Quan Foy’s uniform cap says ” U.S.I. S. Interpreter” [United States Immigration Service]. He is also wearing a badge.

On 12 September 1908, Quan Foy was advised that on 8 May 1908, the Bureau of Immigration with the approval of the Department of Commerce and Labor he was granted thirty days annual leave of absence and two hundred and twenty days leave without pay to give him the opportunity to visit his former home in China. After his return he would resume his duties as Chinese Interpreter in Sumas, Washington. He left Sumas on 27 October 1908.

A letter dated 11 July 1908, stated that he would be entitled to bring his wife into the U.S. when he returned from China at the expiration of the leave provided his status remained the same. The letter was signed by H. Edsell, Chinese Inspector in Charge at Sumas. 

In August 1931, Quay Foy and his wife applied for immigration return permits. They had not been to China since 1909, and Quan Foy’s employment records was above reproach.. The immigration inspectors had a hard time deciding if he should be classified as a traveler or a laborer. Their permits were denied, but they were granted laborers’ return certificate. The leave was for seven months without pay.
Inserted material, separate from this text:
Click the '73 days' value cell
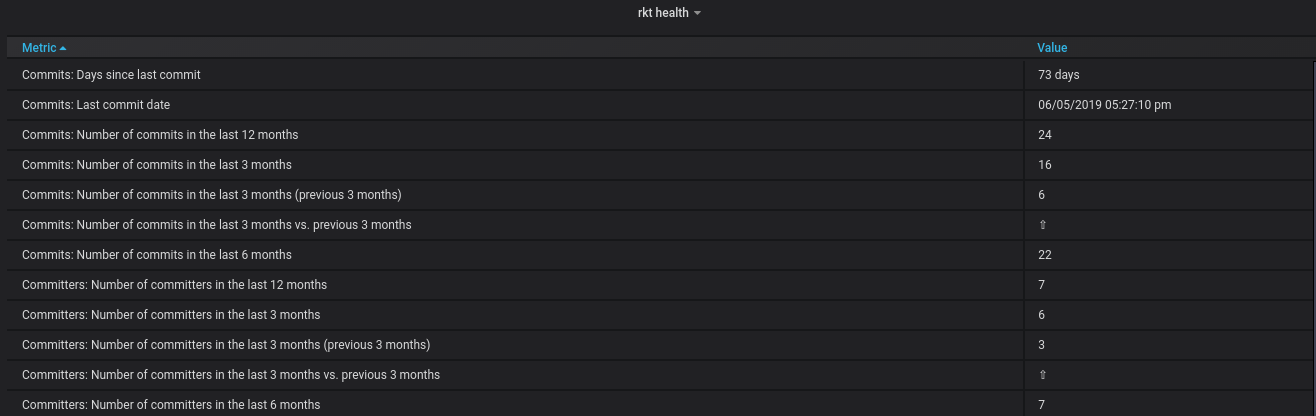tap(1059, 75)
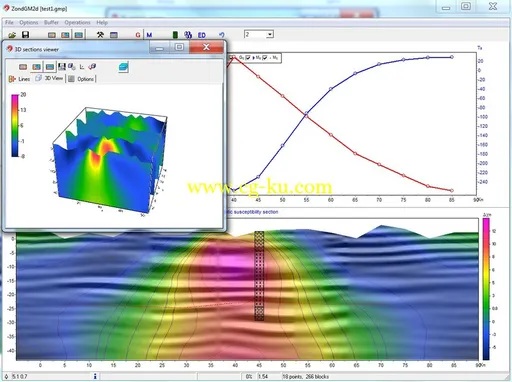Screen dimensions: 512x382
Task: Open the Options menu
Action: 28,22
The next item in Quan Foy’s file is a 1941 letter from R. F. Bonham, District Director of the Seattle Office to Mr. Thomas D. Shoemaker, Immigration and Naturalization Service in Washington, D.C.  Bonham writes that in 1933 Quan Foy lost his job because of reductions in staff. Bonham didn’t know why Quan was let go instead of someone else. He thought he “should have put up a battle royal to keep him in the service.”

After Quan Foy was let go, he went back to China, leaving his family here. His children were all born in the U.S. He came back to San Francisco in 1939 as a visitor and in 1941 asked for an extension. Bonham wrote to Shoemaker, “I earnestly hope that this very deserving gentleman may be from time to time granted an extension of his visit, so that he may spend his declining years with his sons and daughters. As you know, there are very few people in whose behalf I would write this kind of a letter, and I do it without any mental reservations whatsoever.”

“Correspondence, Wixon: Bonham, re: Quan Foy,” 1944, Chinese Exclusion Act case files, RG 85, National Archives-Seattle, Quan Foy file, Box 925, Case 7032/1398.

[Even though everyone thought very highly of Quan Foy, and the Chinese Exclusion Act was repealed in 1943, he had to apply for an extension every year to stay in the U.S.]

His last extension was granted until February 18, 1947. He would be required to leave the U.S. if his next extension was not granted.

The last document in his file is a letter stating Quan Foy died in San Francisco on 3 January 1947.  “Quan Foy was Chinese Interpreter at Seattle for very many years and was one of the most respected employees of this Service on this coast, of acknowledged and exceptional integrity.”